I know I've seen some posts on here in the past about salaries and SEO, but since I can't search to find em, thought I'd post and get something current on the topic.

My current "title" is online marketing manager. I have been working at search engine optimization and general online marketing for the last 5yrs.

I am about to re-negotiate my contract with the firm I have been with since May 1st. (6mth contract)

Just wondering if you all have any feedback on salary levels for this field. I've looked on Monster and the like, but you know how those go. I'd rather hear from real people in the field, so to speak.

Since starting with this company I've managed to get them in the top 1-5 for almost every search term they were after. Zero black hat, only white hat here.

My current salary is 50K/yr CAD, plus 4wks vac. and 1700 in bonuses. I know I want more, but how much more? Don't want to be greedy, but want to be paid fair market value.

Any feedback here fellow members?

 

Leosghost




msg:781149
 1:08 am on Dec 16, 2005 (gmt 0)

dont know squat about this subject ..work for myself and clients when they ask nice and I can find the time and inclination ..however you deserve a "bump" ..so :)

inbound




msg:781150
 1:35 am on Dec 16, 2005 (gmt 0)

A fair wage seems to be based on your value to the company.

If you are at an agency:

Do you know what rate you are charged out at?

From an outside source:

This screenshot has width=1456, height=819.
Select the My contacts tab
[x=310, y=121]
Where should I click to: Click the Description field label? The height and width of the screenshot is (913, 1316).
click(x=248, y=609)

Do you know how many days a month you are charged out for?

Once you know your dollar value to the agency then you can start calculating what salary you are worth. It's probably around 30%-40% of your dollar value. If that comes out too low then the agency isn't charging enough or using you efficiently. Expect 80% of your hours to be charged if the company uses you well. Remember that there are many costs that you have to deduct from your worth to the company, overheads, taxes, selling time etc.

80% chargeout @$1000/day = $48K to $64K

If you work directly for a company then turn it on it's head:

How much would it cost to hire someone else with your skills?

Would the company have to pay major recruitment costs in doing so?

Will the company have any fees to pay a recruitment agency if they take you on again?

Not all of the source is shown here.